Putting what I said in bold aside for a second--because I really am of two minds about this--it is important to understand that, on some deeper level, the Republican electorate has been horrifically abused for decades, with the most absolutely evil bait-and-switch propagandizing seen in a (formerly) democratic country. Their ability to think has been annihilated (as per Hannah Arendt again). However, as much as they might turn on Trump at the fringes ("I'm never voting for you again!"), and no matter how many MAGA hats they might burn (Why do they light everything on fire? Let's not think about that...), it is hard to believe that they could ever switch parties as they are liable to get sucked in by another egregiously cynical propaganda campaign.

The point about them not voting in the future is not (only) about them being fascists; it is about the fact that they are not fit to be discerning participants in a democratic society. They cannot evaluate information, and they cannot disbelieve the propaganda that they are absorbing. Brain off Project 2025 go brrrrrrrr -- TRUMP'S NOT DOING PROJECT 2025! HE DOESN'T EVEN KNOW WHAT THAT IS! I HEARD HIM SAY SO ON THE TV!

The Impending Death Spiral of the United States

 Frankenstein seems to be all the rage these daysdoesn't it? Well, it turns out that it's a true story--as literal as you can get--about the United States. And it happens over and over again.

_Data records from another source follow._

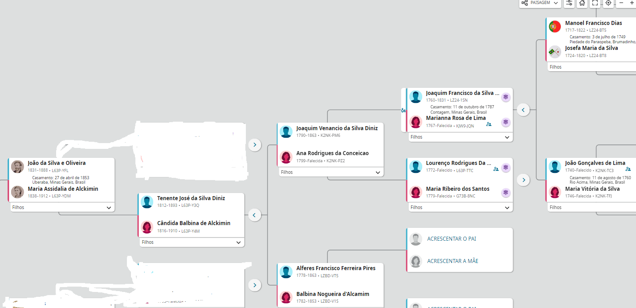Expand Filhos under João da Silva e Oliveira
Viewport: 636px width, 308px height.
tap(109, 208)

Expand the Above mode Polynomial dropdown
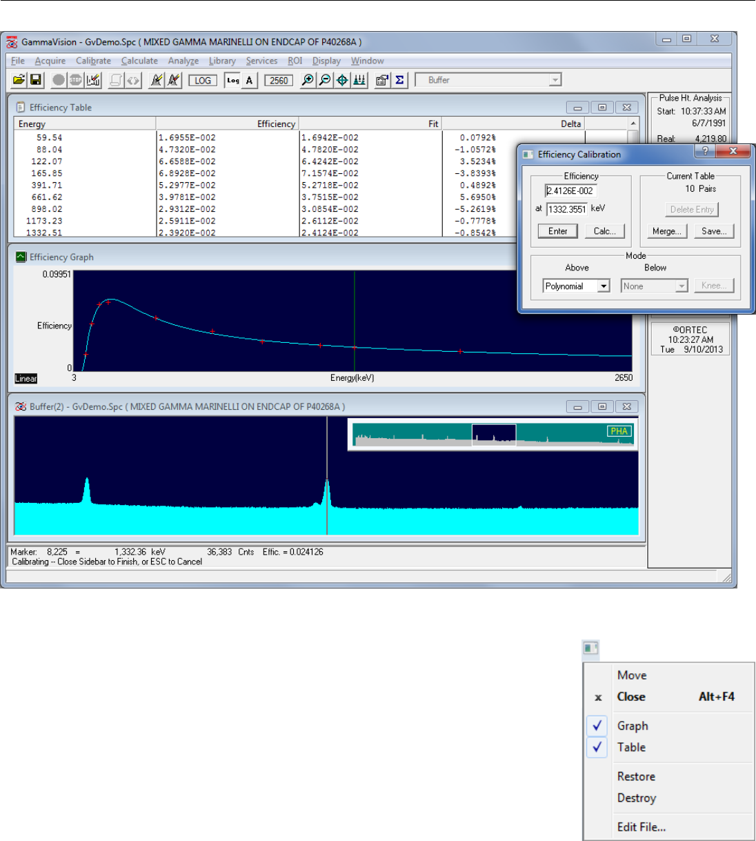point(604,286)
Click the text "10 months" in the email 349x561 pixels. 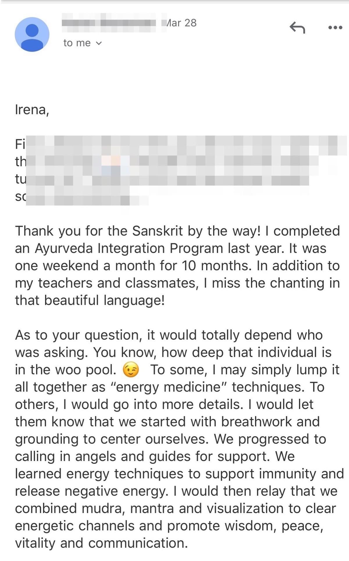216,266
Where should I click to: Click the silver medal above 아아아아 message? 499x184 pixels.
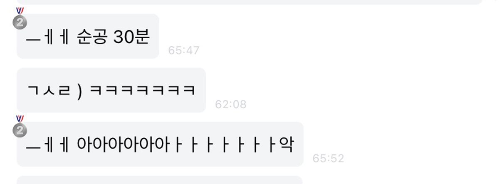pos(20,126)
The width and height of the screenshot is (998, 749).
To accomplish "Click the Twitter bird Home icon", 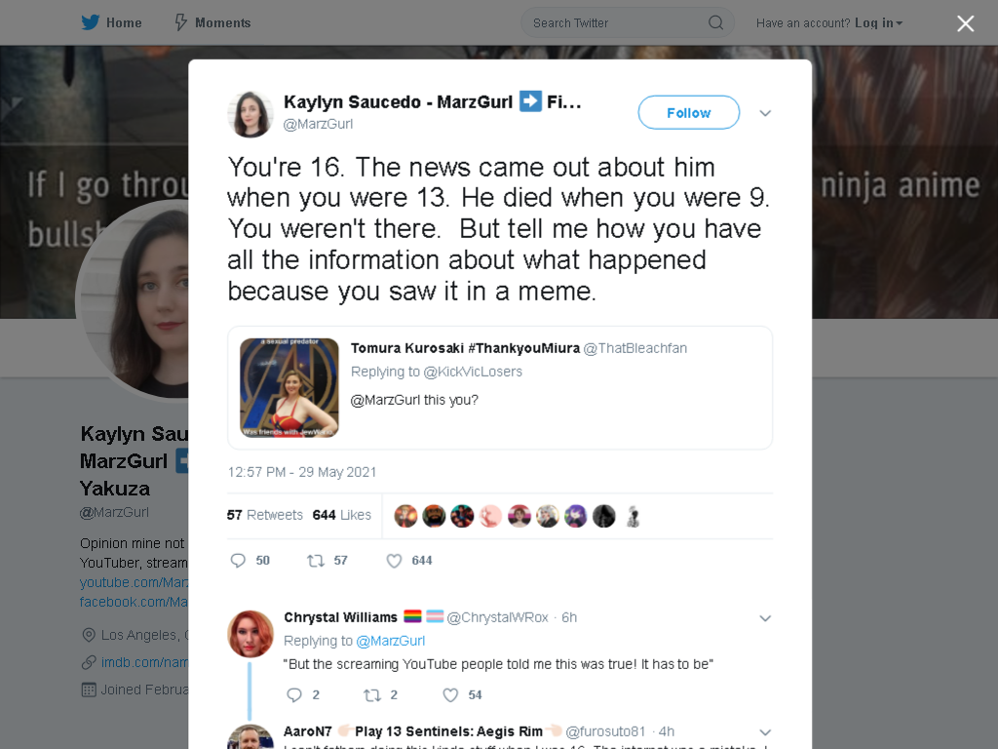I will click(91, 22).
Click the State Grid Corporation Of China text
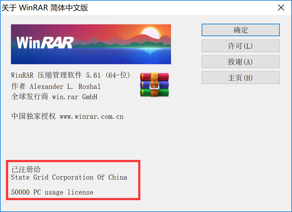The width and height of the screenshot is (292, 212). (x=69, y=177)
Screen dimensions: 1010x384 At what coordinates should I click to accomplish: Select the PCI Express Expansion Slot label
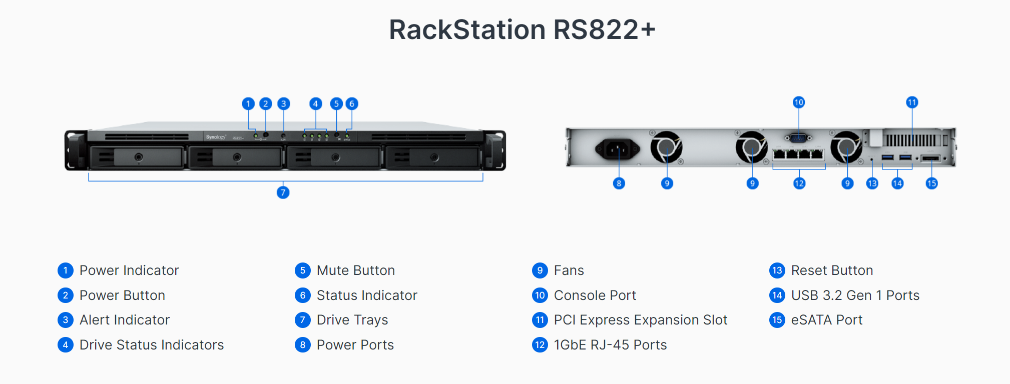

The basic plot of Frankenstein is as follows:

- Victor creates the monster
- Victor abuses the monster
- The monster escapes
- The monster wrecks havoc on society
- Victor hunts the monster

In the case of the United States, Victor is the GOP, and the monster is the parade of demagogues (Ronald Reagan, Dubya, and Trump--of course) who have been and will be unleashed upon society. In our case, unfortunately, Victor feels no obligation to society at all and actively helps the monster destroy society.

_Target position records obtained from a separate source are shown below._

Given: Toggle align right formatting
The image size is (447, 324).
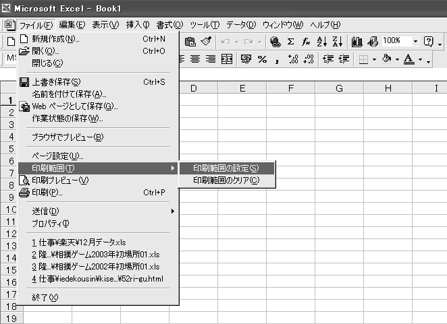Looking at the screenshot, I should (211, 59).

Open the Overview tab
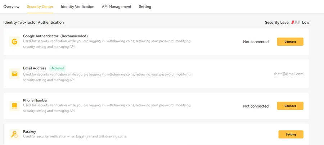tap(11, 6)
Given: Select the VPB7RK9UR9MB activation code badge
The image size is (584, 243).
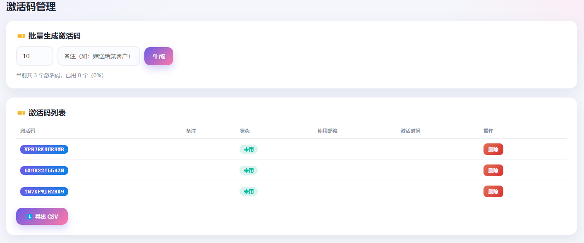Looking at the screenshot, I should (x=44, y=149).
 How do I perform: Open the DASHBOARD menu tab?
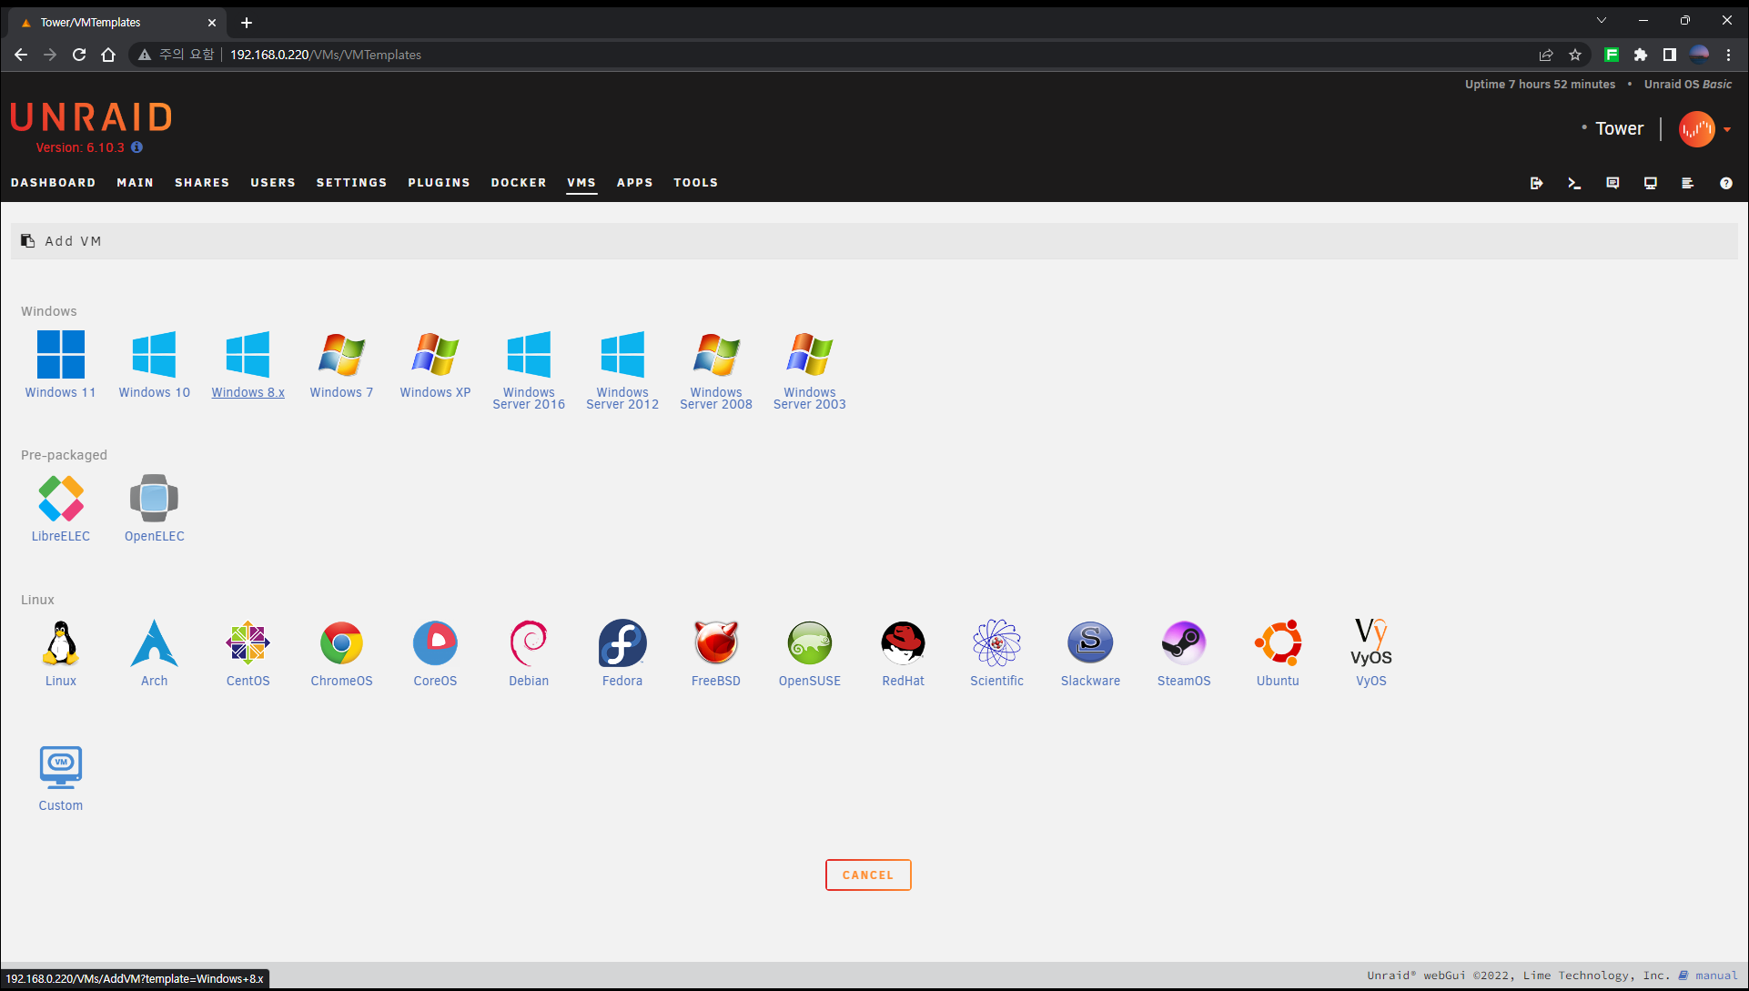[x=53, y=183]
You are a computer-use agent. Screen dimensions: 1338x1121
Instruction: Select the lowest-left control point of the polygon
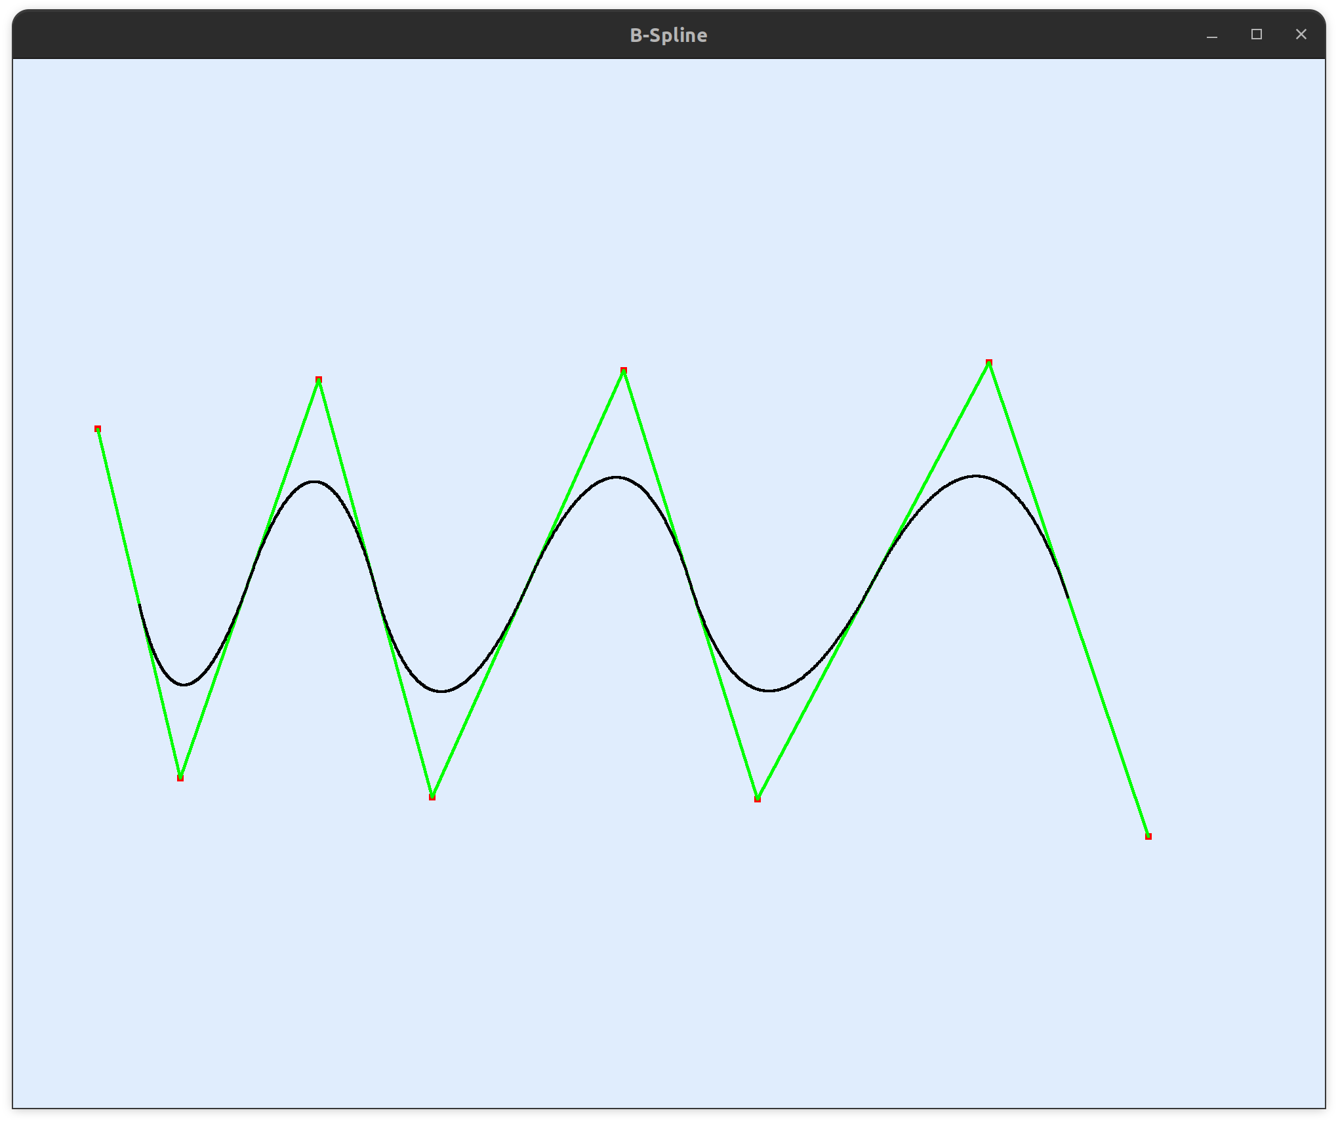[x=180, y=777]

Once Trump is gone--and one day, he will be--the GOP will still exist with its stranglehold on parts of the country and its six SCOTUS judges. It will use its structural advantages and the negligence of the electorate to try again--repeatedly--until the country is destroyed (if it isn't destroyed this time).

Once they survey the damage to see what they managed to break, they will engineer some other dark money-aligned aspiring authoritarian to press further, and take that as far as it can go. Rinse, repeat. 

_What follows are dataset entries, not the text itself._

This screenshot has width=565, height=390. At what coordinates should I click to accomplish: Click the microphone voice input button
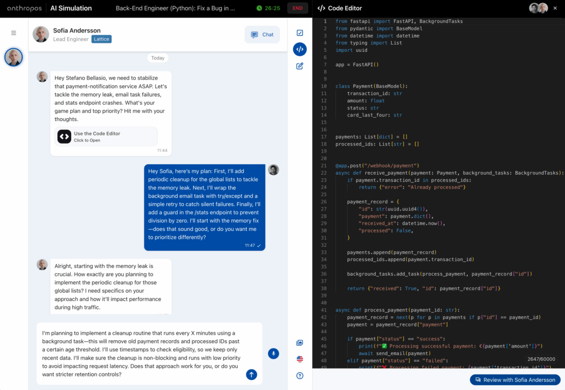pos(273,354)
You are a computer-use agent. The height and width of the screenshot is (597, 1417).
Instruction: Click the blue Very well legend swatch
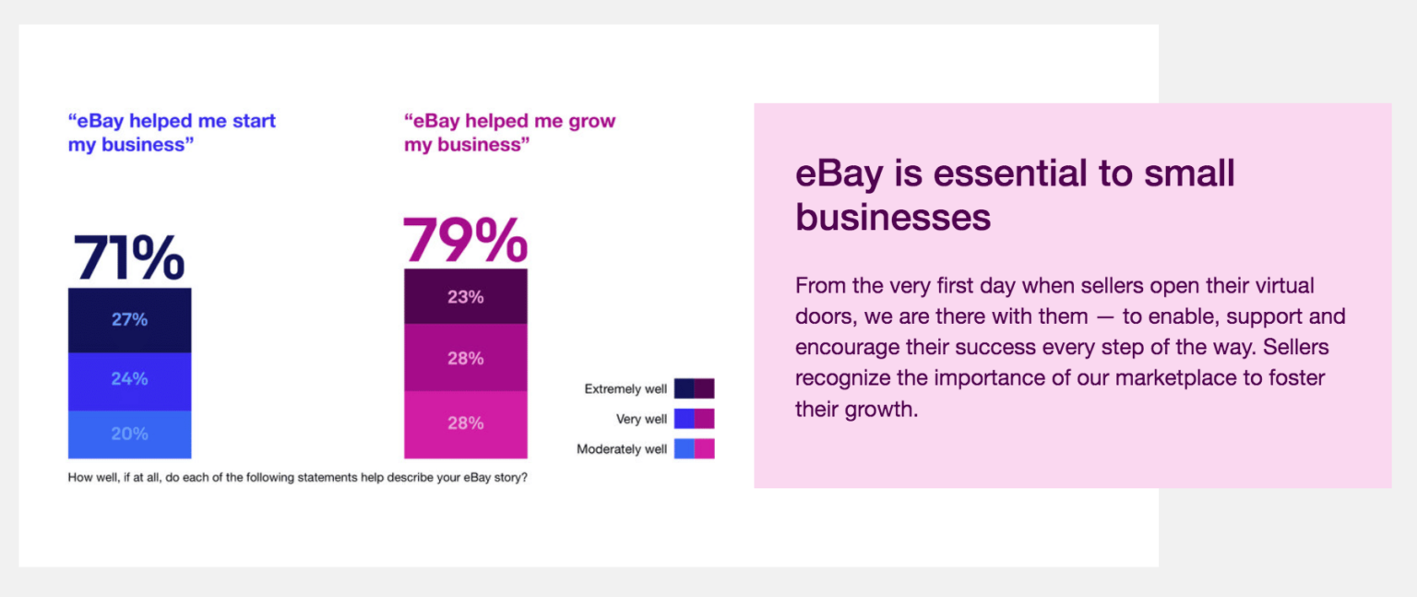tap(684, 419)
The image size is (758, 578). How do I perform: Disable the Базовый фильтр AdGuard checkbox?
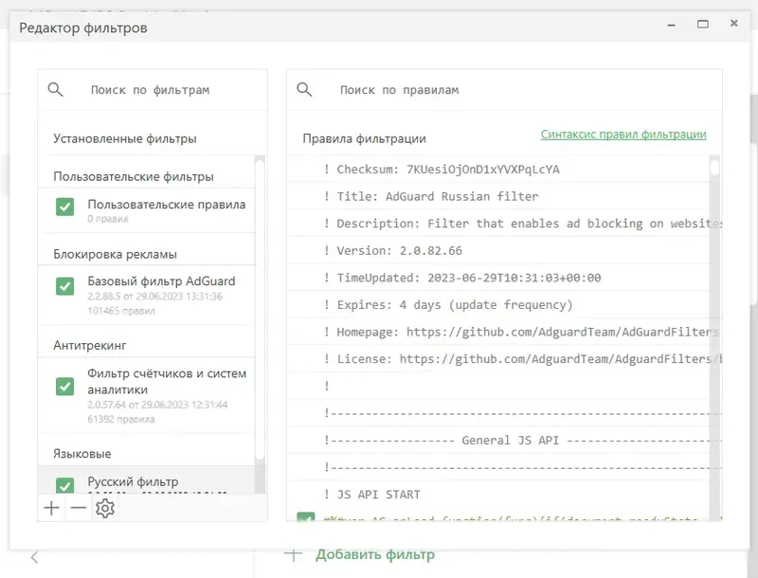tap(64, 286)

 When I wrote about the Assault on the Capitol Building 5 years ago, I said that the abyss would return, and I was right. Here, I will make a further claim: That the abyss will be with us for a long time. 

Conclusion

What is the appropriate balance between the moral culpability of Trump's supporters and the possibly mitigating circumstances of their historical abuse at the hands of one political party?

This is not a question I believe that I can answer on my own. We know that going too hard on those responsible causes ressentiment to fester and will result in much more trouble down the road, but how do you safeguard society? How much can you safeguard society? Is it too late?